Department of Chemistry, Massachusetts Institute of Technology, Cambridge, MA, USA.
Department of Materials Science and Engineering, Massachusetts Institute of Technology, Cambridge, MA, USA.
Nat Chem. 2021 Oct;13(10):992-1000. doi: 10.1038/s41557-021-00766-3. Epub 2021 Aug 9.

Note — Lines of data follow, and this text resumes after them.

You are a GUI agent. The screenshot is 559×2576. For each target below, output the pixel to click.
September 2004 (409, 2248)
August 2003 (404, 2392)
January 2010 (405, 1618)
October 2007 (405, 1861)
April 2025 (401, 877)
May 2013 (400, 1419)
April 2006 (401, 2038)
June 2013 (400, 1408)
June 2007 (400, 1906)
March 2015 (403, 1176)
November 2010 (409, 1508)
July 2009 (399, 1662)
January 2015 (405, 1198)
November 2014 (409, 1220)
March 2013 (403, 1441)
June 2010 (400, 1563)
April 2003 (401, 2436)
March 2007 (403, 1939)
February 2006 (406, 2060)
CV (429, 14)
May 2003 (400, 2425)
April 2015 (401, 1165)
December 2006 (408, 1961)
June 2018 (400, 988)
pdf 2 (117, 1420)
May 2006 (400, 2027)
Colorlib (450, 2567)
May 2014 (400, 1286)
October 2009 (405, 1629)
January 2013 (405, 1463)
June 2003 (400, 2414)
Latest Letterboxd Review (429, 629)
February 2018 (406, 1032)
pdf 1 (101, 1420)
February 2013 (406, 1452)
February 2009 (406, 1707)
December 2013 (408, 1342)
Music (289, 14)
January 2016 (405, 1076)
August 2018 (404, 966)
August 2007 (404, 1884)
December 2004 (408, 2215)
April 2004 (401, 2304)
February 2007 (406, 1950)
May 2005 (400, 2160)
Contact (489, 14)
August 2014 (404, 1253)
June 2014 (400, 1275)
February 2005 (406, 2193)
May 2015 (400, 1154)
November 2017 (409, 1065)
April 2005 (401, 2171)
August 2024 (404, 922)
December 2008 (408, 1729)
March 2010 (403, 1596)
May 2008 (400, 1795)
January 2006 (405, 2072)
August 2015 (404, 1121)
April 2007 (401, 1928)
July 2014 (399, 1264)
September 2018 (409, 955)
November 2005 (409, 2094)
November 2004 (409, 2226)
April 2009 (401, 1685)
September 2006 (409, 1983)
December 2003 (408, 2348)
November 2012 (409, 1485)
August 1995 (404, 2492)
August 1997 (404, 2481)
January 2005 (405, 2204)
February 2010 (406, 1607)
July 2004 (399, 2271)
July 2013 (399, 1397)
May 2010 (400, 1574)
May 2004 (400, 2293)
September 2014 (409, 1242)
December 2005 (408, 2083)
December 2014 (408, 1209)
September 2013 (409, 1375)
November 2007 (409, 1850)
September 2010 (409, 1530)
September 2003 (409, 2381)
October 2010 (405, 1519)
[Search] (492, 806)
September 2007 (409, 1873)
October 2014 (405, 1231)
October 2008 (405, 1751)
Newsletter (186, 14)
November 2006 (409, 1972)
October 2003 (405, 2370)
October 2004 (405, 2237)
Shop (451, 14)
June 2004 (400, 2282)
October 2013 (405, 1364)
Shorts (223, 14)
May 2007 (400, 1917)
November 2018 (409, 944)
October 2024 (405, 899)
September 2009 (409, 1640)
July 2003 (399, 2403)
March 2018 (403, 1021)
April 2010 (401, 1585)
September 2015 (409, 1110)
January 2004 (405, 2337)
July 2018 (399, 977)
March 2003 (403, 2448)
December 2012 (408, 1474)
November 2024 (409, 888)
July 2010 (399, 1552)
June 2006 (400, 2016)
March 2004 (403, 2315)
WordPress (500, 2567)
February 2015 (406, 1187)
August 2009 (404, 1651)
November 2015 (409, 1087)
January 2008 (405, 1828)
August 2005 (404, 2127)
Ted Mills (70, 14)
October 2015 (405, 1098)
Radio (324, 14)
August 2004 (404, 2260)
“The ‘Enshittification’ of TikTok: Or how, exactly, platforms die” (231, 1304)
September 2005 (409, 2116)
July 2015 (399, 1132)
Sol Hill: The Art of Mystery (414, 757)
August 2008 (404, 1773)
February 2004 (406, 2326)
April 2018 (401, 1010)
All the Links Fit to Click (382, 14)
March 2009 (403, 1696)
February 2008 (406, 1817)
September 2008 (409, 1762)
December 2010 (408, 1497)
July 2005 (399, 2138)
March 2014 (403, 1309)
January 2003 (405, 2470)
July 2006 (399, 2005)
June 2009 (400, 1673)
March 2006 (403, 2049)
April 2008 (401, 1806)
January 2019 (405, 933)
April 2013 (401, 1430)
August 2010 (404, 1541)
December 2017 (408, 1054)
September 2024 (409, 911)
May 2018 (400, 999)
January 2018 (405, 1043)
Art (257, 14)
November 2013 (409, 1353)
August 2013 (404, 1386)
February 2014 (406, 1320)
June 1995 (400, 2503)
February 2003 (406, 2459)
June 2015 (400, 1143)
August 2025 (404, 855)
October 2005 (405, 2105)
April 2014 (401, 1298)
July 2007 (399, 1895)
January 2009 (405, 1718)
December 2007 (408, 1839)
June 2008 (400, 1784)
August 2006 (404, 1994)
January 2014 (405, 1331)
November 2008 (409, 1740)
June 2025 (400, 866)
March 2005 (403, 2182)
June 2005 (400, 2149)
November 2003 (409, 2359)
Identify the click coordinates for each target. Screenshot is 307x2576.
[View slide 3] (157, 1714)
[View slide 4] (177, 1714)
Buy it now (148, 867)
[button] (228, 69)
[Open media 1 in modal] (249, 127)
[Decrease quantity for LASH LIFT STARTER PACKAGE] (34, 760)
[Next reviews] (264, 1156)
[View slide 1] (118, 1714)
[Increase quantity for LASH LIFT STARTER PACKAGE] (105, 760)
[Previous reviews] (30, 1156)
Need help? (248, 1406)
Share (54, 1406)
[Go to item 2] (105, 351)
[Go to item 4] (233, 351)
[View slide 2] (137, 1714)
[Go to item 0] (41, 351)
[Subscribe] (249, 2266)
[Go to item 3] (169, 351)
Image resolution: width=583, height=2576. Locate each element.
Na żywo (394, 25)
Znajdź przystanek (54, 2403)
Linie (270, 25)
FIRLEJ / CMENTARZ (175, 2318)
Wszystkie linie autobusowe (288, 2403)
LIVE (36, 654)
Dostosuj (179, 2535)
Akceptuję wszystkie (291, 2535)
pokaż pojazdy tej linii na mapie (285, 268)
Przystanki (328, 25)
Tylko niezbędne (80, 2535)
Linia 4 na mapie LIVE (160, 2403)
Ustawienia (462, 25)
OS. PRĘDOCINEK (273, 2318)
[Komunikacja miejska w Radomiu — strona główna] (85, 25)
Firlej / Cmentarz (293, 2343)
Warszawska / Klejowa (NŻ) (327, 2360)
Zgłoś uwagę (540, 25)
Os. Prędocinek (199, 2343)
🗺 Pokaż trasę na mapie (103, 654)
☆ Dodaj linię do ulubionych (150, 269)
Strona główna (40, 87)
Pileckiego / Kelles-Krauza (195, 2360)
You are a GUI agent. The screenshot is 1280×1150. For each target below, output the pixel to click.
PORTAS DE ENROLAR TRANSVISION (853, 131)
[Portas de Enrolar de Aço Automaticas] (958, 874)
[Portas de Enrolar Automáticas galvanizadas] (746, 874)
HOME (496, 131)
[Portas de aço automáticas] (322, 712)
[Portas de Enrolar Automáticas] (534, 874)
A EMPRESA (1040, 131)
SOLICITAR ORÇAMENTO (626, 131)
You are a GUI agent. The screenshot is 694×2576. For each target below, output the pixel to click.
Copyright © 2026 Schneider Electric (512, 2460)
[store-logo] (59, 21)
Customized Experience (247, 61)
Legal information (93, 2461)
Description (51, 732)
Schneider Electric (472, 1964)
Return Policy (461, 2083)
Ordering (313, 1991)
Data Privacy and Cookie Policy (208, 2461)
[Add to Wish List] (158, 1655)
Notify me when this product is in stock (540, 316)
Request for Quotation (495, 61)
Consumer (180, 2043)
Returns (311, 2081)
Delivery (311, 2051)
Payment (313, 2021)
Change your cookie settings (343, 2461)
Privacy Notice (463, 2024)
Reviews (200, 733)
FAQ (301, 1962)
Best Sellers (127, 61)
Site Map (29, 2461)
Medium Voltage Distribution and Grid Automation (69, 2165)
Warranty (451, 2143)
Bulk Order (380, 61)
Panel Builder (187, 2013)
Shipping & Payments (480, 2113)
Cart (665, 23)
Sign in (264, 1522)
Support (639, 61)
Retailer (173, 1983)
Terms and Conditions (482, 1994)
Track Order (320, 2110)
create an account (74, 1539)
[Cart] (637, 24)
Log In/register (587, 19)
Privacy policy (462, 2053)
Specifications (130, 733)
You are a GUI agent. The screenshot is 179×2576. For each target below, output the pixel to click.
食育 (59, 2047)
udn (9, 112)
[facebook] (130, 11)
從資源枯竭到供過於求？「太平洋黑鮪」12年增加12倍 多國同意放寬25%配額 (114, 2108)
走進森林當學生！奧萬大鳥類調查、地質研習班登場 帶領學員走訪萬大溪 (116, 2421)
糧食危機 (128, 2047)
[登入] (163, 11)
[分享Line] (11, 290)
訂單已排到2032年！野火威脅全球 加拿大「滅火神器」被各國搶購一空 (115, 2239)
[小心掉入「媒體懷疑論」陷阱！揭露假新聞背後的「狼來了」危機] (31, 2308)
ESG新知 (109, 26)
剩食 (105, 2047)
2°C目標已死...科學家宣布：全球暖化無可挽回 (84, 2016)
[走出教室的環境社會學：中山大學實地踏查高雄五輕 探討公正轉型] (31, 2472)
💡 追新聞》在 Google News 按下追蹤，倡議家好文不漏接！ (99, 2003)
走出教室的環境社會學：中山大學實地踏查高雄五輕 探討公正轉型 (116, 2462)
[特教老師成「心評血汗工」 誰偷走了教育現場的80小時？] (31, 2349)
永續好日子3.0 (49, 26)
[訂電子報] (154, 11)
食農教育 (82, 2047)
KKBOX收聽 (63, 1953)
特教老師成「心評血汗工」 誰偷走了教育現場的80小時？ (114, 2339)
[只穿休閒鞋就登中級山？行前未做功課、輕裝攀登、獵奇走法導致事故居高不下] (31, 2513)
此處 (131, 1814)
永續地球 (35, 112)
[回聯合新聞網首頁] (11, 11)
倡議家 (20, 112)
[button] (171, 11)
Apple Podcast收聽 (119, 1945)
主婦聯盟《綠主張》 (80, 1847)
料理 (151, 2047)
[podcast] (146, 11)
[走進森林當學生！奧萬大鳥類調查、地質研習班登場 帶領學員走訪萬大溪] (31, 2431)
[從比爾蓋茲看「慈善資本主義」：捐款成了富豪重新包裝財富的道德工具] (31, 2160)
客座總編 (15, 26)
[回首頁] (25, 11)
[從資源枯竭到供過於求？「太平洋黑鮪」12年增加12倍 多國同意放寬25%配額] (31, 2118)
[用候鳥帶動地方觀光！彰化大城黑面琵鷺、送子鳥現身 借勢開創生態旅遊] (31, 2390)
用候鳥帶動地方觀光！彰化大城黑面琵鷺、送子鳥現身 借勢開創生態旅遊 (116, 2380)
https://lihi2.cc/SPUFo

There are more amino acid permutations within a 40-residue sequence than atoms on Earth. This vast chemical search space hinders the use of human learning to design functional polymers. Here we show how machine learning enables the de novo design of abiotic nuclear-targeting miniproteins to traffic antisense oligomers to the nucleus of cells. We combined high-throughput experimentation with a directed evolution-inspired deep-learning approach in which the molecular structures of natural and unnatural residues are represented as topological fingerprints. The model is able to predict activities beyond the training dataset, and simultaneously deciphers and visualizes sequence-activity predictions. The predicted miniproteins, termed 'Mach', reach an average mass of 10 kDa, are more effective than any previously known variant in cells and can also deliver proteins into the cytosol. The Mach miniproteins are non-toxic and efficiently deliver antisense cargo in mice. These results demonstrate that deep learning can decipher design principles to generate highly active biomolecules that are unlikely to be discovered by empirical approaches.
在一个 40 个残基的序列中,氨基酸的排列组合比地球上的原子还多。这种巨大的化学搜索空间阻碍了人类学习设计功能性聚合物的应用。在这里,我们展示了机器学习如何使非生物核靶向微蛋白的从头设计能够将反义寡核苷酸运送到细胞的核内。我们将高通量实验与受定向进化启发的深度学习方法相结合,其中天然和非天然残基的分子结构表示为拓扑指纹。该模型能够预测超出训练数据集的活性,同时还能解释和可视化序列-活性预测。所预测的微蛋白被称为“Mach”,平均分子量为 10 kDa,在细胞中的活性比以前已知的任何变体都高,并且还可以将蛋白质递送到细胞质中。Mach 微蛋白无毒,能够有效地在小鼠体内输送反义货物。这些结果表明,深度学习可以破译设计原则,生成高活性的生物分子,而这些分子不太可能通过经验方法发现。